The worst-case scenario targets 6,850.
According to Bank of America’s analysis, this correction may evolve into a “three-wave pullback,” characterized by a three-phase decline to complete the adjustment. The strategy team noted that if the S&P 500 continues to make marginal new highs and approaches 7,741, it could instead form a “bull trap,” increasing the risk of a short-term rally followed by a decline.
The weaker scenario presented by this line is that the index could decline to a low of 6,850 points during the pullback, representing approximately a 6% downside from current levels.
Three technical signals appear simultaneously

The first signal listed by Bank of America is momentum divergence. The team noted that although the index price remains at a high level, indicators reflecting upward momentum have not strengthened in tandem, suggesting that buying pressure is weakening. For example, the 14-day Relative Strength Index (RSI) has declined from its previous highs and was around 49 on Friday.
The second signal comes from the TD Sequential indicator, which is commonly used to determine whether a trend is nearing exhaustion.
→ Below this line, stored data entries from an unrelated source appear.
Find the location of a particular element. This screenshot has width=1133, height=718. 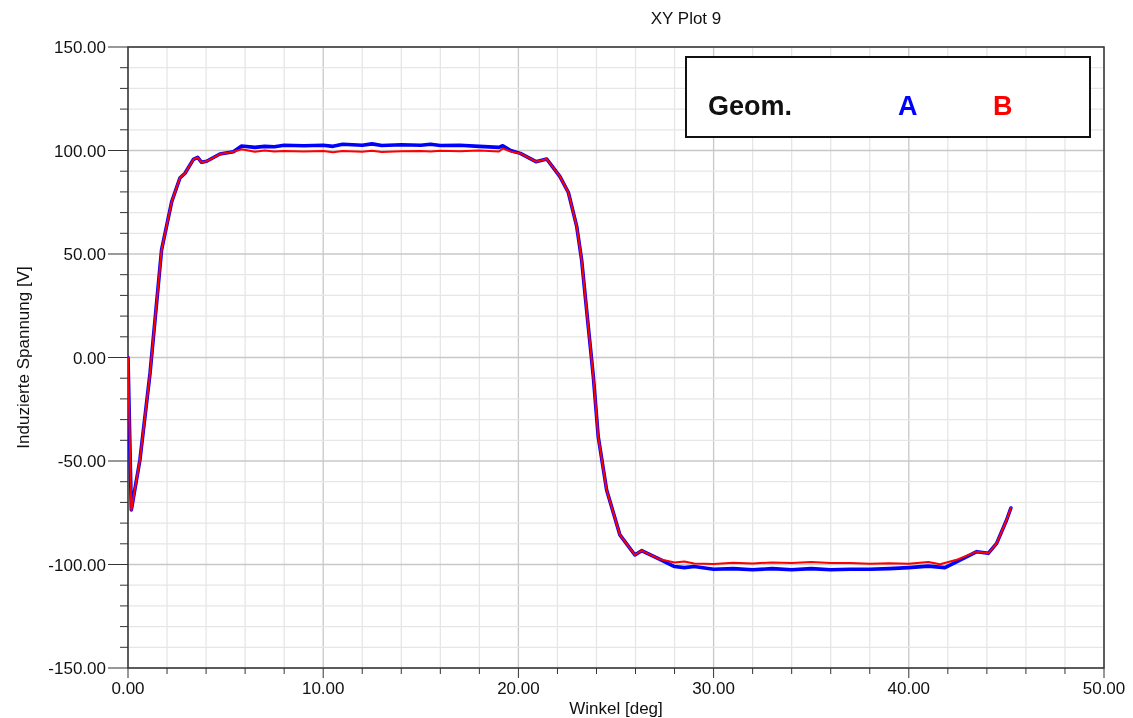

x-tick-label: 10.00 is located at coordinates (323, 688).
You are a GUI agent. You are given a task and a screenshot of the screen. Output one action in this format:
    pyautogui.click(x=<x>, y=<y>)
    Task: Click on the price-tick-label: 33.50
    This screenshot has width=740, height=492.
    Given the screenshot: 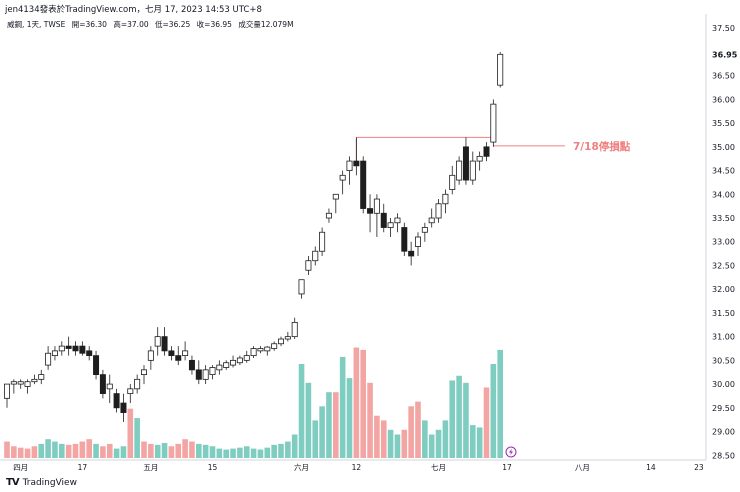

Bank of America noted that the S&P 500 generated a "red 13" signal on June 1, which typically suggests that the preceding upward movement is nearing exhaustion and that a consolidation or pullback is more likely to follow.
The third signal relates to Elliott Wave Theory. The strategy team suggests the market may have entered the fourth wave phase, which typically corresponds to a corrective pullback within an uptrend. The S&P 500 declined to around 7,334 on June 10, and Bank of America believes this level may represent the fourth wave low; a break below this level would further confirm that the correction has begun.
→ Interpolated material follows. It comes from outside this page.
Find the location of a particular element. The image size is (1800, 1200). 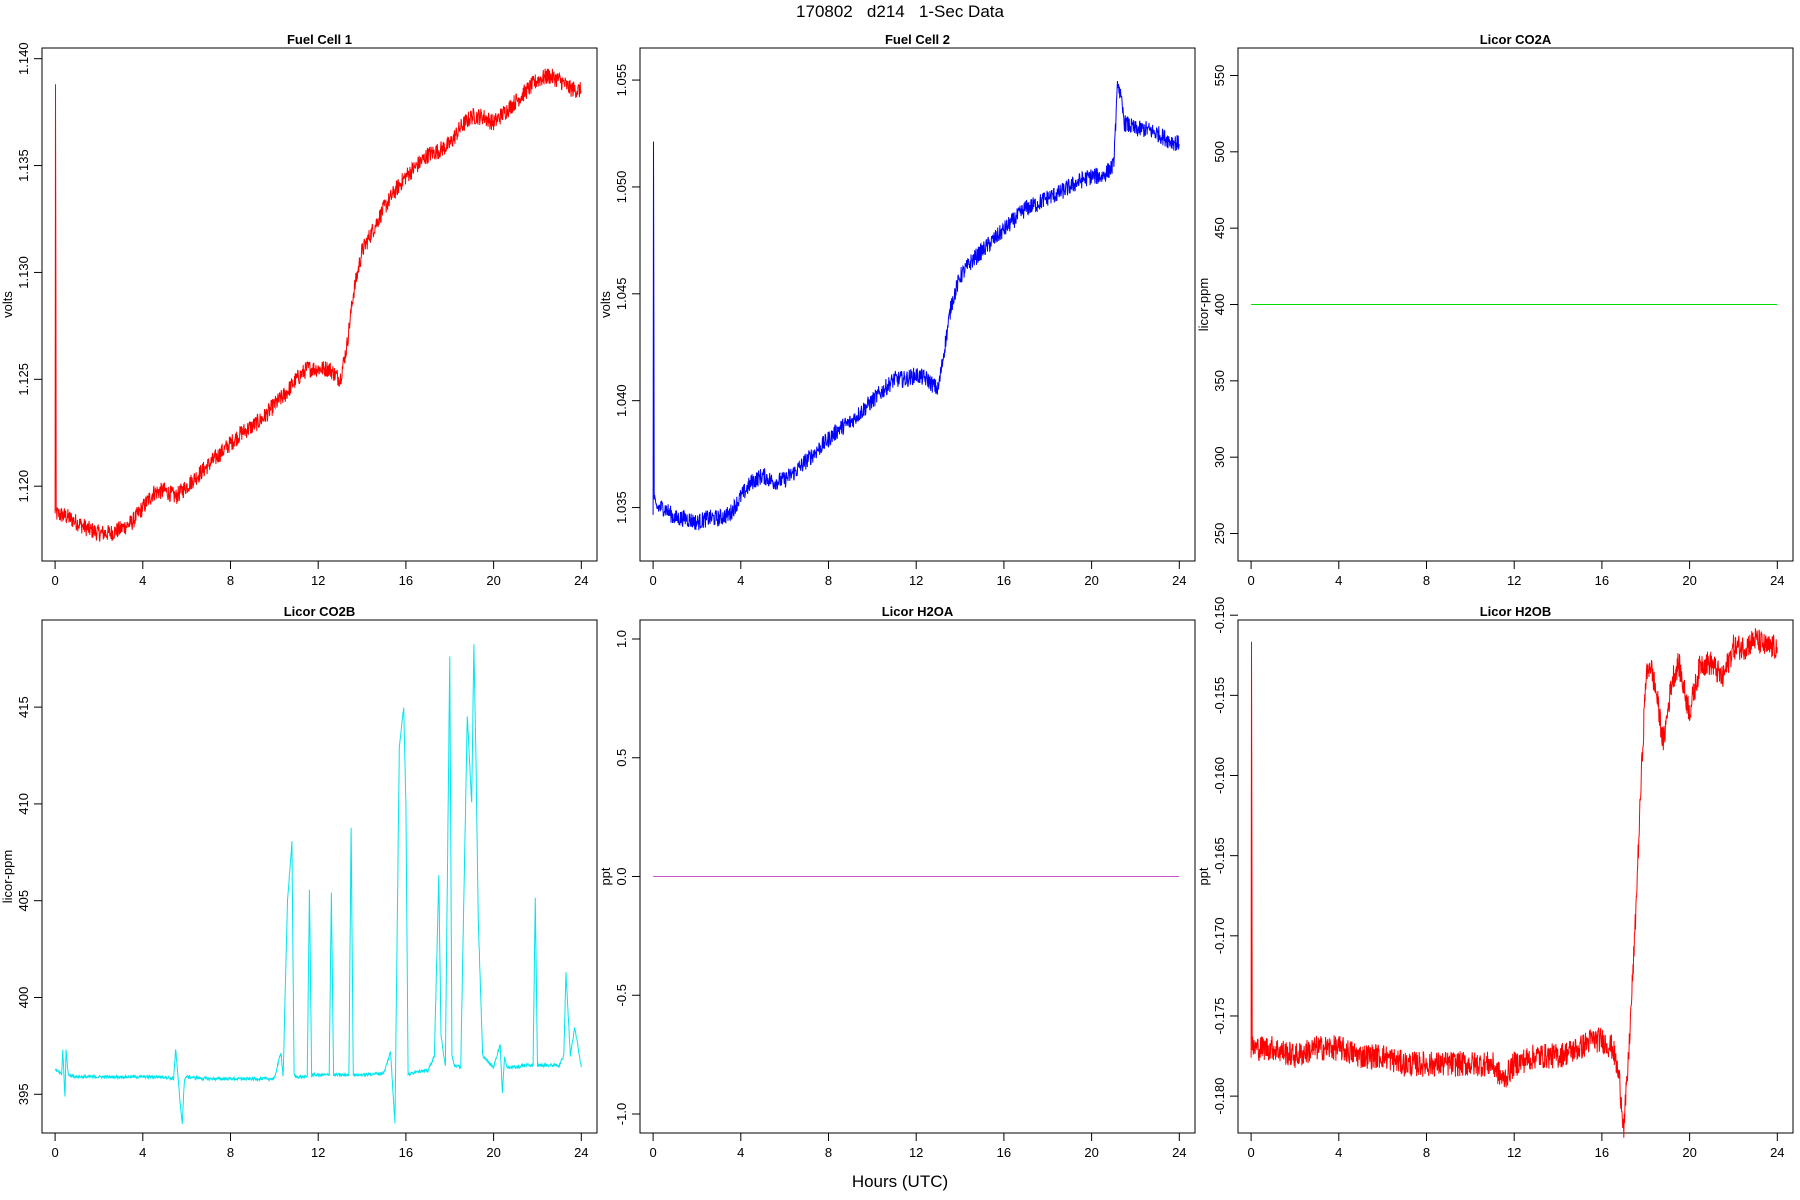

panel-title: Fuel Cell 2 is located at coordinates (918, 40).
Q4 still expects a rebound
Although the bank has become more cautious about the third-quarter outlook, Bank of America has not fully turned bearish. The bank stated that if a correction occurs during the summer and early fall, the market could still regain upward momentum in the fourth quarter, potentially even seeing the year-end “Santa Claus rally” commonly observed.
Recent market skepticism about the strength of this bull cycle has grown, particularly as previously leading sectors such as chips and memory begin to cool. The Nasdaq 100 Index fell approximately 4% last week, with Broadcom down about 10%, NVIDIA down about 8%, and Intel down about 7%. This reflects growing profit-taking pressure on the core tech stocks that previously drove the index higher.